I don't like people who think things that I don't like.

Yes, that's correct. If you believe something that I find repulsive or stupid, I judge you for it. I don't like people who don't believe in evolution, I don't like people who are worried about losing the Christ from Christmas, I don't like people who want to outlaw abortion, I don't like people who drive Hummers to their suburban office, I don't like people who don't recycle, I don't like people who think they should be gauranteed the right to own a semi-automatic weapon, I don't like people who abuse children and/or animals, I don't like people who discriminate against the blacks, the jews, the irish, the gays, the womyn, or the Fijian. I also don't like people who think that
a world in which all individuals are sovereign over their own lives and no one is forced to sacrifice his or her values for the benefit of others
is an ideal place to live. Sorry, but sometimes the good of the whole (be it family, neighborhood, community, state, country, or world) really does outweigh reasonable limitations on your, my, and his rights.

For example, I believe that part of a government's responsibility to its citizens should be access to decent health care. Regardless of whether you happen to have been born in inner city Baltimore, rural Kansas, or Northbrook, IL. Likewise to education. They're basic human rights, and I think it's reprehensible to advocate a system in which they would be provided for soley on a for-profit basis. I'll never be able to understand why it's ok to earn money from the basic education of children, or respect someone who does. And really, having all school systems run off of user fees? Do you really think that the only people who benefit from a well educated society are those who are currently enrolled in school? Education of a community's citizens benefits the community as a whole, and should be paid for by the community as a whole. With taxes.

Then there's the whole trash issue. Have you even been to a country without municipal trash collection? Do you really think that people working low wage jobs don't deserve access to trash collection? Or that a fully integrated, efficient transportation network could ever be built without some type of centralized agency for coordinating large-scale infrastructure projects. Again, have you been to places without one?

I also know that there are huge inequalities in this country. And I don't believe that simply breaking free from the shakles of the "omnipotent state" gives a poor black kid from New Orleans the same opportunities as a well-off, well-educated, well-cared for white kid. I know how the argument goes— smart, motivated, individuals will succeed in any environment; so the rich will deserve their money because of all the hard work they've done, and the poor, well they obviously just didn't try hard enough. Bullshit. Coincidently, as far as I can tell I've never met a self-identifying Libertarian who's not from an upper-middle class suburb.

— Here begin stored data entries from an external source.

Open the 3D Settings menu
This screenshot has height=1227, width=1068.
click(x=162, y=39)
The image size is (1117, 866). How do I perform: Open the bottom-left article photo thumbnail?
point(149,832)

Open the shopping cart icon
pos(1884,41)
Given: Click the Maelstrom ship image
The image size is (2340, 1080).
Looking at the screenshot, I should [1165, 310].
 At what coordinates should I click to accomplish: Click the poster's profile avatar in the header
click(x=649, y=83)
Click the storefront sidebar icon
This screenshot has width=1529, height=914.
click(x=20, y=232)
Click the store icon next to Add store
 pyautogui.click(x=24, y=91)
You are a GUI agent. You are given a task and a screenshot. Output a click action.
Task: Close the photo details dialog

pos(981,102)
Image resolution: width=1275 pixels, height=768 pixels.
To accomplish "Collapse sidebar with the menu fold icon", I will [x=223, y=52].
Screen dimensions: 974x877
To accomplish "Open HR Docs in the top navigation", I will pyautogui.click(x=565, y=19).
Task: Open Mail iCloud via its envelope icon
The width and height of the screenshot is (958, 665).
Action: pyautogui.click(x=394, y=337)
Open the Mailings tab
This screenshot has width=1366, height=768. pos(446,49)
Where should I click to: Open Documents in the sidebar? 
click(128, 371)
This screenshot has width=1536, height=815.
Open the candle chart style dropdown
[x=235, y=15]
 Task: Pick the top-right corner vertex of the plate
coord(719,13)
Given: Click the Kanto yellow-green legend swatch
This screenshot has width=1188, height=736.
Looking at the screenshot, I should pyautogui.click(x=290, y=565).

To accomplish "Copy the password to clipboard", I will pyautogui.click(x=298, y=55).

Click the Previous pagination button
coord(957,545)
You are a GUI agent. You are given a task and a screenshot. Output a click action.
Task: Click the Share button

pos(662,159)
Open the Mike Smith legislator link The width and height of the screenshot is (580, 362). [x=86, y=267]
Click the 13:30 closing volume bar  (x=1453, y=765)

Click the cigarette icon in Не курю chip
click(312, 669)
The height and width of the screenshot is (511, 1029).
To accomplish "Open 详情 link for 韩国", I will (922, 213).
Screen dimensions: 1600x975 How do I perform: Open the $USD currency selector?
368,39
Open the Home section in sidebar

So that's why I really had something I needed to talk about. The stated goals of the Libertarian Party, as I understand them, are to achieve a society that I find morally offensive. And I wanted to know if I was riding in a car with one. After a discussion, I was satisfied that I was in fact riding in a car with someone who happened to agree with Libertarians on some issues (like having less government interference in drug, abortion, & marriage regulations) but not on the ones that really define Libertarianism as a movement. That is to say: just because you want to decriminalizing marjijuana and prostitution, allow gay marriage, or whatever other personal freedom was the topic du jour does not mean that you're a Libertarian. And it definitely doesn't require the wholesale dismantling of government services that is central the Libertarians platform.

Why is this different than Socialism? Sure, they both may be unrealistic in their purest form, but at least Socialism starts from values with which I agree. Things like citizens in a community bearing a shared responsibility for one another's well-being and workers deserving to share in the distribution of wealth from their work.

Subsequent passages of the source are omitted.